How to Make a Blockbuster on a Shoestring
The playbook Jones used is one he's been refining since Moon. Step one: write a script that doesn't need a thousand locations. Step two: hire actors who can act, not just look good. Step three: surround yourself with a crew that treats every dollar like it's their last. “We didn't have a waste budget,” Fennegan says. “If a prop broke, we fixed it with duct tape. If we needed an extra day of shooting, we traded favors.”
That scrappiness extended to the visual effects. VFX supervisor Michael Owen, who worked on Blade Runner 2049, joined the project because he was tired of bloated productions. “On big films, you spend months on shots that get cut. Here, every shot was essential. We didn't have the time or money to waste.” The team used off-the-shelf software and a lot of ingenuity. “We built our own render pipeline,” Owen says. “It wasn't pretty, but it worked.”
The result is a film that feels both intimate and epic. The action sequences are clear and brutal—no shaky-cam to hide cheap effects. The landscapes are desolate but beautiful, like a John Ford Western on a bad acid trip. Jones compares it to Mad Max: Fury Road in terms of its lean storytelling. “George Miller didn't need a hundred characters. He needed one chase. We need one war.”

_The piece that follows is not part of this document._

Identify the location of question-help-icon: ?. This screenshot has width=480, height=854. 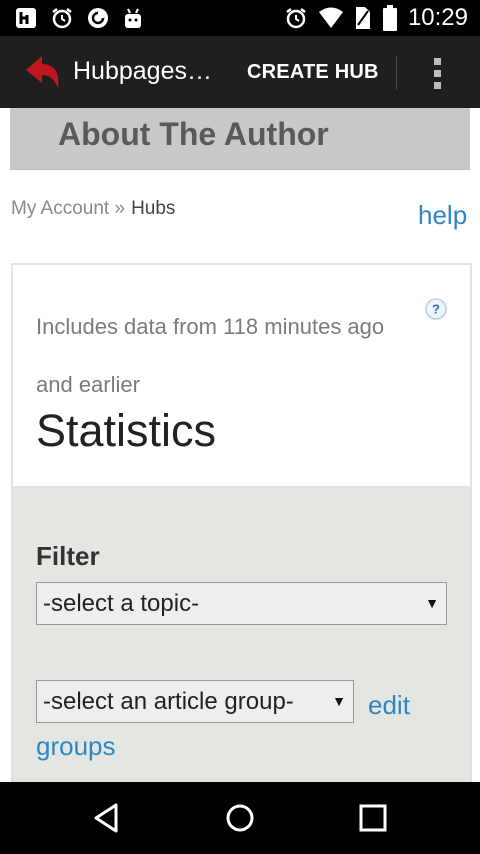
(436, 309).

The Future of Indie Sci-Fi
Rogue Trooper is already being hailed as a template for how to make ambitious sci-fi without studio interference. Jones is wary of that label. “Every film is different. What worked for us might not work for someone else. But the principle is the same: know your story, and don't let technology get in the way.”

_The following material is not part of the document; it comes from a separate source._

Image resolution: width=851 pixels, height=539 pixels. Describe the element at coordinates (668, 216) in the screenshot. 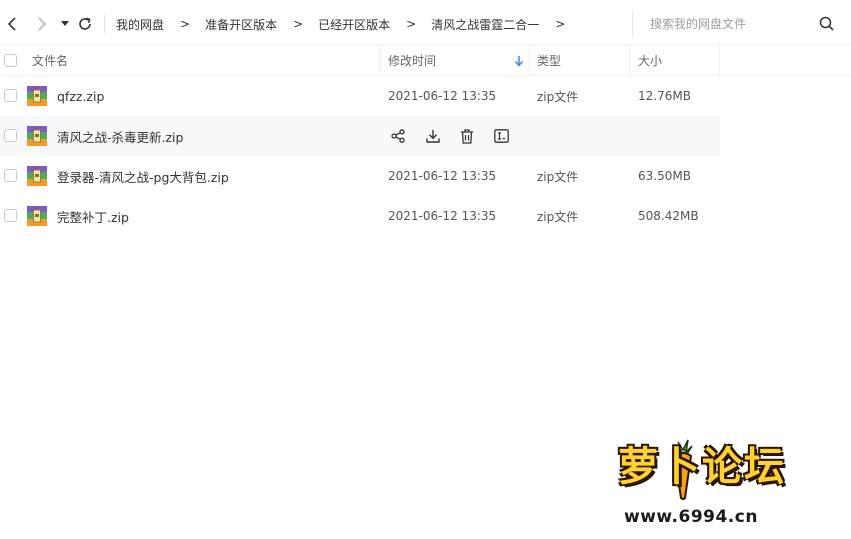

He's not anti-technology—he's a former video game designer, after all. But he sees a danger in relying on tools that can't think. “AI is great for generating textures or fixing continuity errors. But it can't replace a director's eye or an actor's instinct. That's where the magic happens.”
When asked if he'd ever use AI in a future project, Jones pauses. “Maybe for something mundane, like color grading. But never for the creative core. That's mine.” He laughs. “I'm too much of a control freak to let a machine take credit.”
The film hits theaters next month, and the buzz is real. Early screenings have drawn comparisons to District 9 and Children of Men for their gritty, humanistic take on sci-fi. Jones shrugs off the praise. “I just wanted to make a film that people would remember. Not because of the effects, but because of the story.”
In an industry where every new release feels like a product test, Rogue Trooper is a reminder that movies are still made by people. Imperfect, passionate, caffeine-fueled people. And no amount of AI can replicate that.